§ Data records:

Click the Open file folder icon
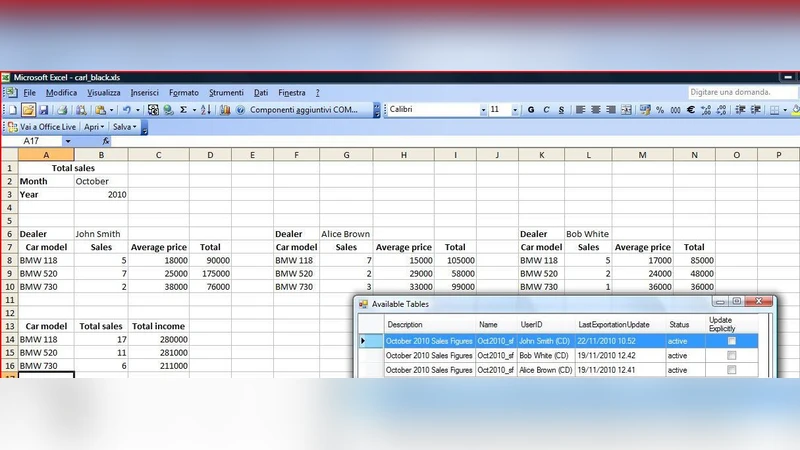 click(29, 110)
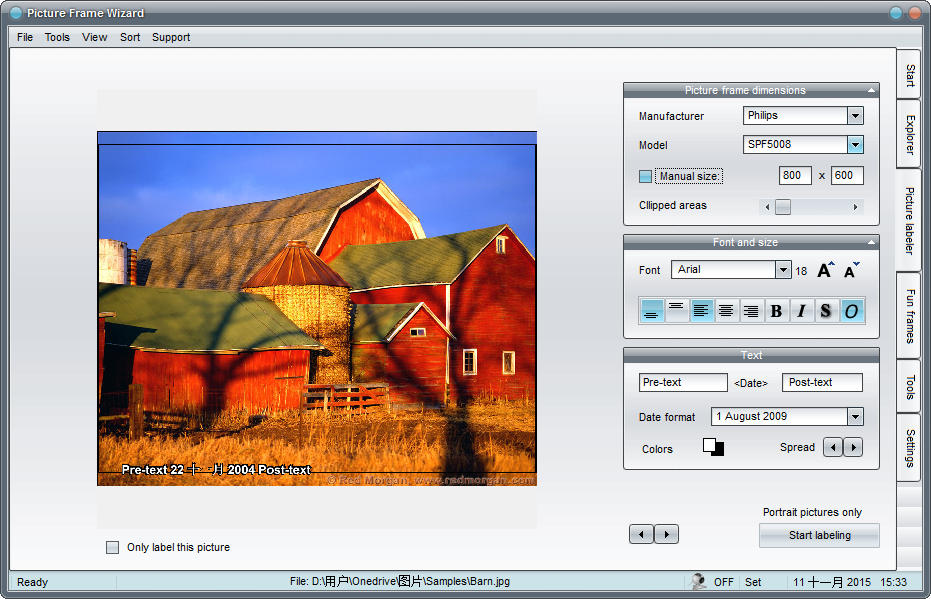This screenshot has width=931, height=599.
Task: Toggle italic text formatting
Action: tap(801, 311)
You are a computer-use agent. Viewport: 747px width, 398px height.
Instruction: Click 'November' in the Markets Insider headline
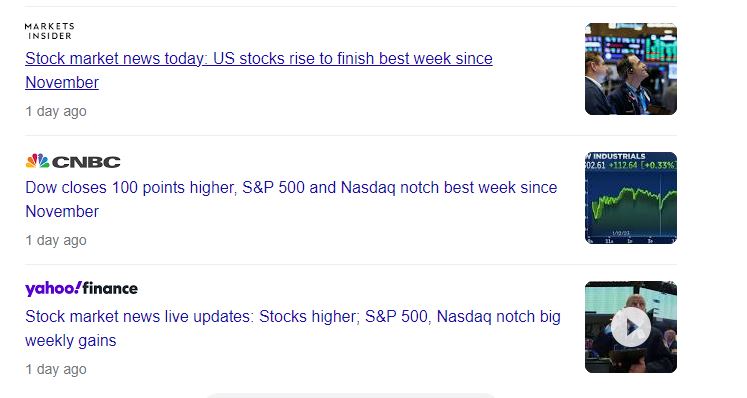(x=62, y=82)
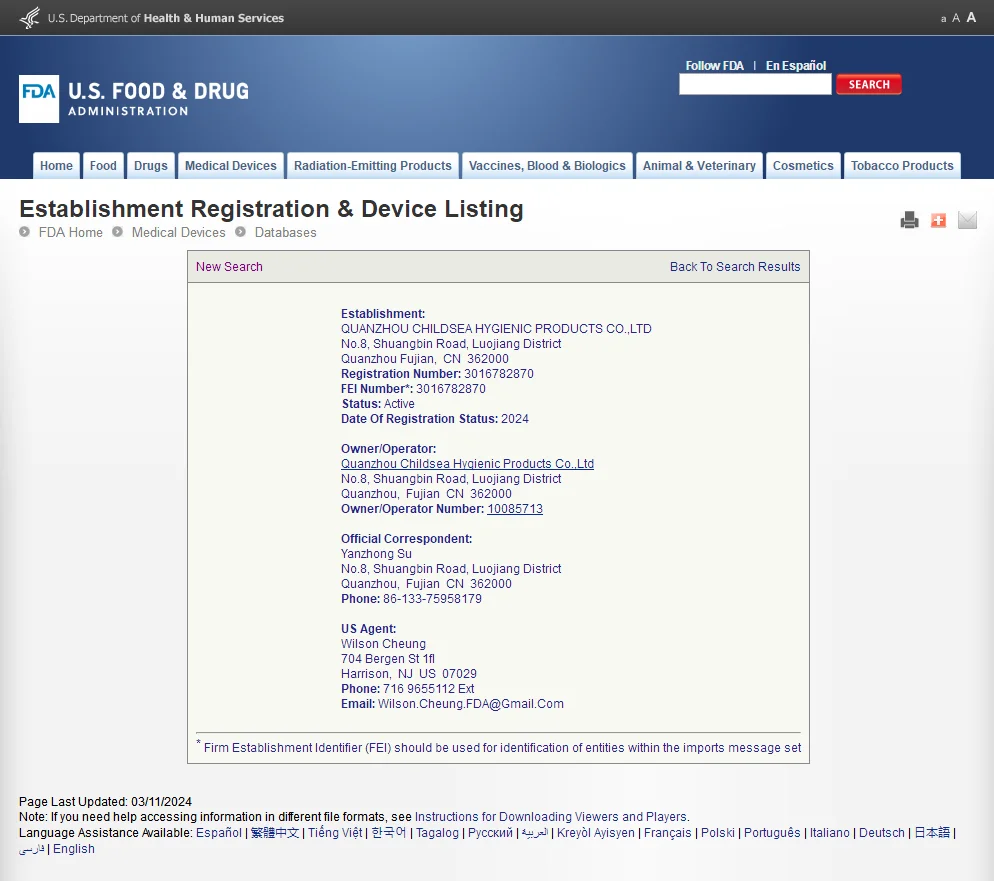Open Owner/Operator Number 10085713
The width and height of the screenshot is (994, 881).
coord(514,508)
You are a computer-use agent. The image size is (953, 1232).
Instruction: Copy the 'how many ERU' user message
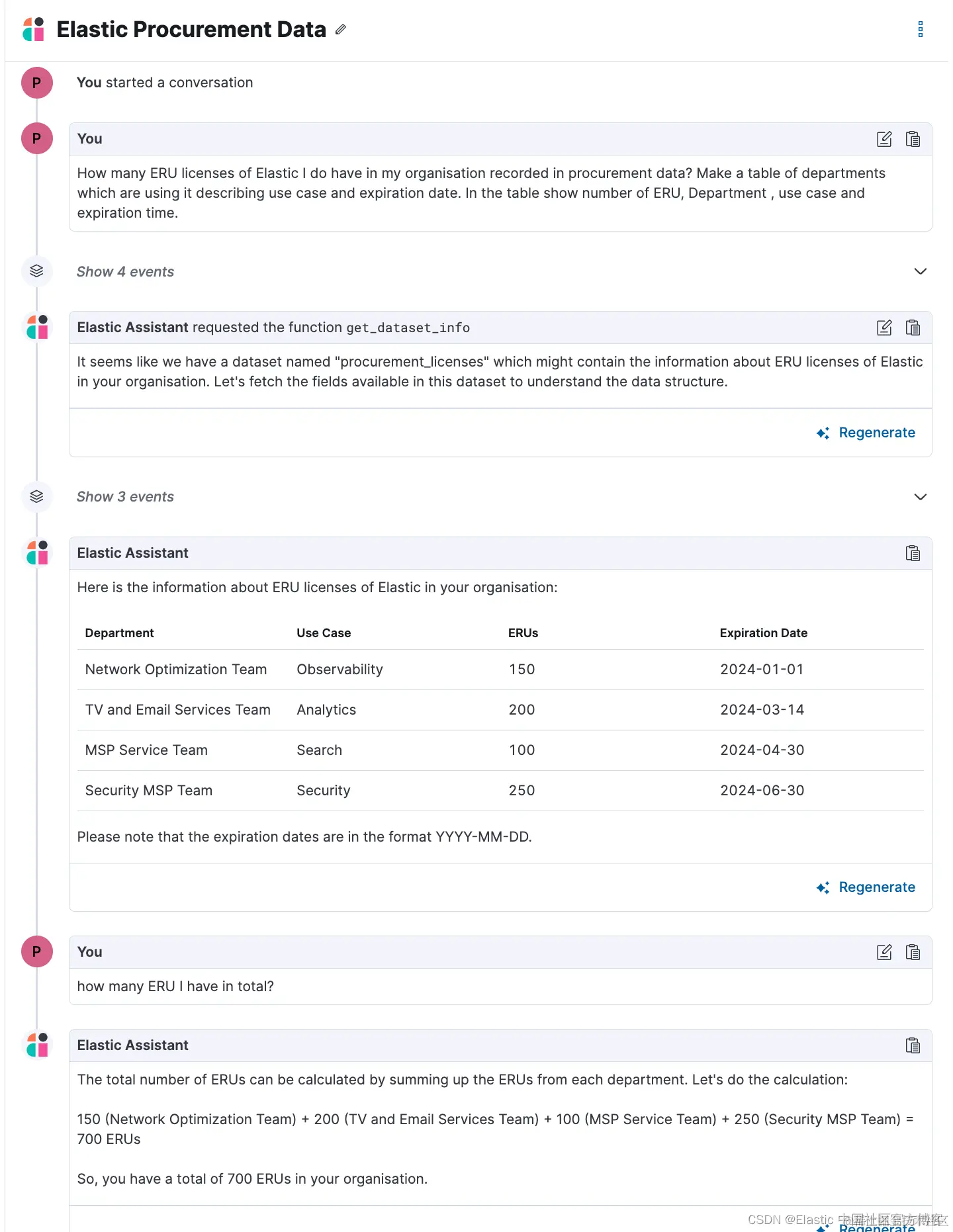pyautogui.click(x=913, y=952)
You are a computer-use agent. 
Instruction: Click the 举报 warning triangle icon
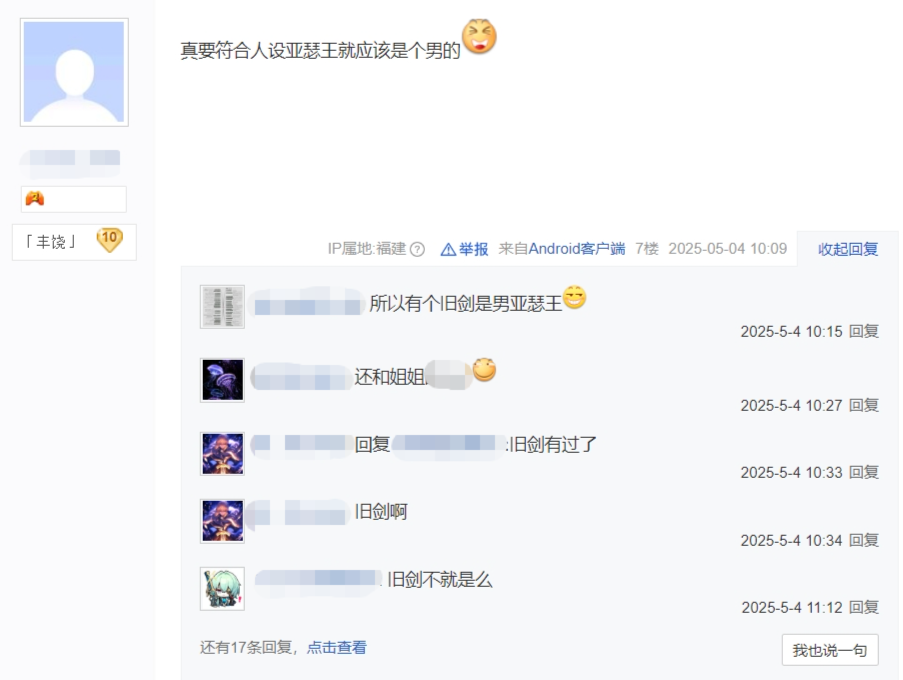click(448, 249)
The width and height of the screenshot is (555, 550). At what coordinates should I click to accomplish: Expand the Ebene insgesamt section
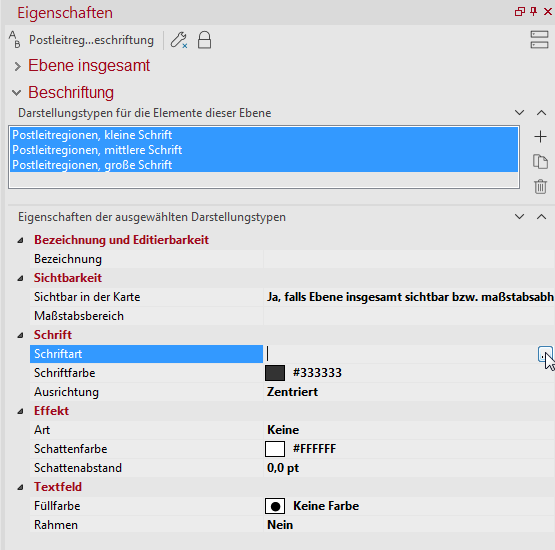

§ To do: The reply must hold each line of the records verbatim and no pictures.

§ The answer:
Click the Open file folder icon
 click(29, 110)
This screenshot has width=931, height=599.
Task: Toggle italic text formatting
Action: tap(801, 311)
You are a computer-use agent. Viewport: 747px width, 398px height.
Instruction: Click 'November' in the Markets Insider headline
(x=62, y=82)
Open Owner/Operator Number 10085713
The width and height of the screenshot is (994, 881).
coord(514,508)
You are a computer-use agent. The image size is (953, 1232).
Instruction: Copy the 'how many ERU' user message
pyautogui.click(x=913, y=952)
You are a computer-use agent. 
Instruction: Click the 举报 warning triangle icon
click(448, 249)
The width and height of the screenshot is (555, 550). At what coordinates should I click to accomplish: Expand the Ebene insgesamt section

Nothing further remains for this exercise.